Yes, this can become a security problem in some cases to inject unwanted behaviours in existing code.
before considering this "security concern", consider the fact that if I wanted to anything harmful I could just write this into my module:
static:
staticExec("rm **/*.*")
and then importing is enough to delete some files (if I got the syntax correctly :) )
If you're including other people code in your project you just have to trust them in the same way you trust it to work.
Disclaimer: Based mostly on my C++ experience with this kind of problem, did not run into it with Nim and can't test this second.
If you're including other people code in your project you just have to trust them in the same way you trust it to work.

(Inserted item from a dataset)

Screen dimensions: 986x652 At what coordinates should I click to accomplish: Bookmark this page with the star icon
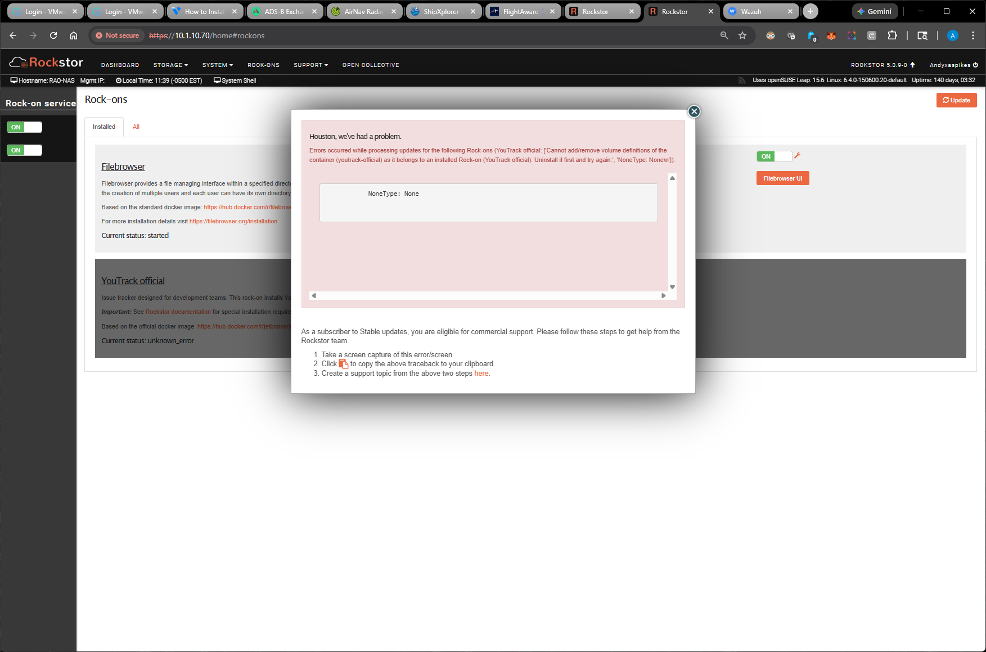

Linus Torvalds has said more than once that "security bugs are not special, they are just bugs that have security implications" (paraphrasing from memory), and I think he's right - the reason we (in general) care more about them is that rather than producing a wrong answer or no answer at all, they allow a determined malicious actor to willfully do disproportional damage.
To put this in concrete terms, instead of foo(x), assume it's draw(x) - Library A deals with drawing on a canvas, and Library B deals with drawing money from a bank account; for whatever reason, Library A's draw[T](x:T) is a template that can draw anything that can be converted to a string. and Library B's previous version did NOT have a draw(x:money) (it only had a transfer(x:money) proc), but now it does.
There is no malicious intent on the part of any library author (indeed, the library authors don't know each other or the user or the main program that uses those libraries), but a malicious user can cause money to be drawn from the account by triggering an action that needs to draw some money value on the screen.
This example is a bit contrived and colorful (and based on one of Stroustroup's), but not so far fetched; You could have an execute(x:T) template that does a well defined, well secured thing -- and then another library adds execute(x:string) that shells out and executes a command line. Or -- much harder to catch -- the new proc has the same functionality as the old one it overrides, but implemented in a different way that overall creates a TOCTOU or race condition or otherwise harms integrity.
I didn't have time to try these in Nim (maybe most cases already have a warning), I have encountered something similar (not security related, just plain old bug) with C++ templates, which is just one of the reasons I've avoided C++ for more than a decade.
It should be possible to warn that "import B specializes template from A but they are not related" or something like that, I think - e.g. if both a concrete and a template definition match at a call site, then the template definition must be known at the concrete definition's site or something like that.